━━ EXTRACTED DATA
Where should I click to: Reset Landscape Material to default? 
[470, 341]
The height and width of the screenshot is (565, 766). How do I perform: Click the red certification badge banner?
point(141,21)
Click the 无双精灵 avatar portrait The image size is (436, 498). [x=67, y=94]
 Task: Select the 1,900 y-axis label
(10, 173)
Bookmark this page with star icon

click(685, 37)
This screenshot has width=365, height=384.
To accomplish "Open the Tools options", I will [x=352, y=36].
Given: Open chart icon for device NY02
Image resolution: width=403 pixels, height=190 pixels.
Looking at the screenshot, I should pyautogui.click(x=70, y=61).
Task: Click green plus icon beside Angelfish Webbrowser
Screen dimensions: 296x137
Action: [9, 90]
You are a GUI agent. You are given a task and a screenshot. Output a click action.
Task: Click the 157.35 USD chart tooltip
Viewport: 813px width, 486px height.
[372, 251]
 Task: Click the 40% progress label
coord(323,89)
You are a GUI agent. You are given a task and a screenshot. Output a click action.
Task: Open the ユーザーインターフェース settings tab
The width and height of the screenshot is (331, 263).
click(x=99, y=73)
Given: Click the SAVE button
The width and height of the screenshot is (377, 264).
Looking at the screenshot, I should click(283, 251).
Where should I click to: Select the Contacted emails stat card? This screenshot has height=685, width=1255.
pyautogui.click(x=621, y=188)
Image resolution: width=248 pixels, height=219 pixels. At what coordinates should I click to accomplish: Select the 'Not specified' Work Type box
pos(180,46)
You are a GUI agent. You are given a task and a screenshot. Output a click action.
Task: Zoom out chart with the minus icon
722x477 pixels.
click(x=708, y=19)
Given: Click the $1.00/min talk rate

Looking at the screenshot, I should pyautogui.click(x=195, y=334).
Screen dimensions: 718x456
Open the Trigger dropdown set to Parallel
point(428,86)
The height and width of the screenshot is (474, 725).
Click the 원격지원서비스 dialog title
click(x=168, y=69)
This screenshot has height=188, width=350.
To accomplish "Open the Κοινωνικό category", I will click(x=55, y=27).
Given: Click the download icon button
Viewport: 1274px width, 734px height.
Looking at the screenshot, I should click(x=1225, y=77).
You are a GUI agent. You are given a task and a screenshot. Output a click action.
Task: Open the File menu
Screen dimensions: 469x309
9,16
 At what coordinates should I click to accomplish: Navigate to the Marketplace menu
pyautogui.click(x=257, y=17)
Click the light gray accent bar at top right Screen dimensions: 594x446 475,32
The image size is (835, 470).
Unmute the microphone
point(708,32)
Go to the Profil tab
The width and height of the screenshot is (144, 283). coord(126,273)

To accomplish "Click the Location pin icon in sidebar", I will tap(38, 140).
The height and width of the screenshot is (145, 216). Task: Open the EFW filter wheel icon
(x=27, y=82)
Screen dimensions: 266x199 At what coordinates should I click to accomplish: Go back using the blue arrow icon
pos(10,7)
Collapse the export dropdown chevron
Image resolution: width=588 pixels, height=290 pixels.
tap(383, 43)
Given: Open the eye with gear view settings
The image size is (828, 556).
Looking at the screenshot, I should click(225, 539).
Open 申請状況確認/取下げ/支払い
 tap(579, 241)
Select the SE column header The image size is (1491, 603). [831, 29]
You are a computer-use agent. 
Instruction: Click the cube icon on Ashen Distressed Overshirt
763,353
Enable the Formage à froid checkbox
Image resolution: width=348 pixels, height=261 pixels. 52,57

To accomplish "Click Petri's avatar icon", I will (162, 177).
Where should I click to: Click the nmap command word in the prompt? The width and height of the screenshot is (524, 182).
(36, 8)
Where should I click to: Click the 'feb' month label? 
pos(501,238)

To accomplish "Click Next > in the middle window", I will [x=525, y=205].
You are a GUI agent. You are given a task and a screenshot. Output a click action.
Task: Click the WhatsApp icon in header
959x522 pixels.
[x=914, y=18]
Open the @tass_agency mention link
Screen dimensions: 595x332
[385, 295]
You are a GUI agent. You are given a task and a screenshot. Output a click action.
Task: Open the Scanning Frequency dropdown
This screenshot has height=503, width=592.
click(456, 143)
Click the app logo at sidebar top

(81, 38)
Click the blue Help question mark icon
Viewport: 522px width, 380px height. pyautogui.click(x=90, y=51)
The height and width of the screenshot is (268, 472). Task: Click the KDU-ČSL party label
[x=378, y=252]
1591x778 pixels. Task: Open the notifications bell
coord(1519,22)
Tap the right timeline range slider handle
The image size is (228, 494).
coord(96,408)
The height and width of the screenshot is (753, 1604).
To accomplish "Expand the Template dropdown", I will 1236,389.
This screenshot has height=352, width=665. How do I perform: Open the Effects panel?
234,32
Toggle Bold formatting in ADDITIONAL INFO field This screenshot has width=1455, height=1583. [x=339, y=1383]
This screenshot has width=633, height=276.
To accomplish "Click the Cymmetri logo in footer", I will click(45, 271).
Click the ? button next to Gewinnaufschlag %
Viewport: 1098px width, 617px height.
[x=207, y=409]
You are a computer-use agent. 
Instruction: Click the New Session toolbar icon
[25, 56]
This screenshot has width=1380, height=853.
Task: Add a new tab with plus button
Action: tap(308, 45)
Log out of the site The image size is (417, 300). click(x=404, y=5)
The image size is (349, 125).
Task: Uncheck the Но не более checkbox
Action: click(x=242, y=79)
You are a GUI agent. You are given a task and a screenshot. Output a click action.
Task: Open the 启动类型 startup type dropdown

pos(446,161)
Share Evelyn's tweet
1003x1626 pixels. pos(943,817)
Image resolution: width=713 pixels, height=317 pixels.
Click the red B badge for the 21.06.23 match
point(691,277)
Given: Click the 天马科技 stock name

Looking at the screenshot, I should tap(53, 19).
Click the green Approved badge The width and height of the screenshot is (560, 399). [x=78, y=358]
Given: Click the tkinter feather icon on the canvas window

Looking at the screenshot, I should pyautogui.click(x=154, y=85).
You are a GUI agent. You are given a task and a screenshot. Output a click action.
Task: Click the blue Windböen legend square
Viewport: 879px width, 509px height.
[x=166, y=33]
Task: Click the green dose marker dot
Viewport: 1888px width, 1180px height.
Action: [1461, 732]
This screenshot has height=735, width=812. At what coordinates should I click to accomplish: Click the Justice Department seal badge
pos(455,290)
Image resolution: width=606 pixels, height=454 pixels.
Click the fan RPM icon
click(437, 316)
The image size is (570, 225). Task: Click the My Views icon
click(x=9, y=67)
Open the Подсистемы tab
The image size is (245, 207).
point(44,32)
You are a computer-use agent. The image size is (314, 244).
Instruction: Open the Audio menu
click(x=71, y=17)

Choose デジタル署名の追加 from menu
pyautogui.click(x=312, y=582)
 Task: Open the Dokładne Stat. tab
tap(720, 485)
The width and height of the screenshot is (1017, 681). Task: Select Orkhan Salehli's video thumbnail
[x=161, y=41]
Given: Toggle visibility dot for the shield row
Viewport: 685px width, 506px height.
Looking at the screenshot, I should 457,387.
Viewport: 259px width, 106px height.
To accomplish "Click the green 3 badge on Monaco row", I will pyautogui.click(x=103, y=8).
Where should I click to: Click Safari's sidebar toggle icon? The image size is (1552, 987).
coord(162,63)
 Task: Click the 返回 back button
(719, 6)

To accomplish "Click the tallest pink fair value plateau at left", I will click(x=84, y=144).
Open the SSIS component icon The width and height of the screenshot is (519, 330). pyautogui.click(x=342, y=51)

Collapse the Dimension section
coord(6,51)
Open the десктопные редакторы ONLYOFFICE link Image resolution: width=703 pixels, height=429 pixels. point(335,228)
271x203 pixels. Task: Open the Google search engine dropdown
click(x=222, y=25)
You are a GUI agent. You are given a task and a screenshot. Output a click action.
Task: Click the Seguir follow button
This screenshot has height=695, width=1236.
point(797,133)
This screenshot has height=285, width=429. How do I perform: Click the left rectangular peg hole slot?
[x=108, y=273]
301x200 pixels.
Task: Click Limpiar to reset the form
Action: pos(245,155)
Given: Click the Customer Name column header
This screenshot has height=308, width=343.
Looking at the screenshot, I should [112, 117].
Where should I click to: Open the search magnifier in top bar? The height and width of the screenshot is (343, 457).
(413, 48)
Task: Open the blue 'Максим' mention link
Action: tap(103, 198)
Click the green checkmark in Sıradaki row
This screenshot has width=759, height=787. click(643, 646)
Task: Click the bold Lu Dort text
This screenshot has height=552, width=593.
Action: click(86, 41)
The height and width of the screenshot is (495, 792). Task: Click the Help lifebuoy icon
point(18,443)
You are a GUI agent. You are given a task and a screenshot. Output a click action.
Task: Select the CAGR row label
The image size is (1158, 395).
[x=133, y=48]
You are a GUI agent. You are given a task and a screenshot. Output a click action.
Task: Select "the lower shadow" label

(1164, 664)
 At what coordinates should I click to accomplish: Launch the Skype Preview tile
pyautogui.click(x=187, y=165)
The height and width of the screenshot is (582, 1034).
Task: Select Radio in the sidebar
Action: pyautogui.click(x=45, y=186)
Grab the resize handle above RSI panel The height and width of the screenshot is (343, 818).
━━━━
- _TASK STATEMENT_
Look through the records above for the word "chart". Report how many lines contain it, as a bare number.

- _FINISHED TASK_
3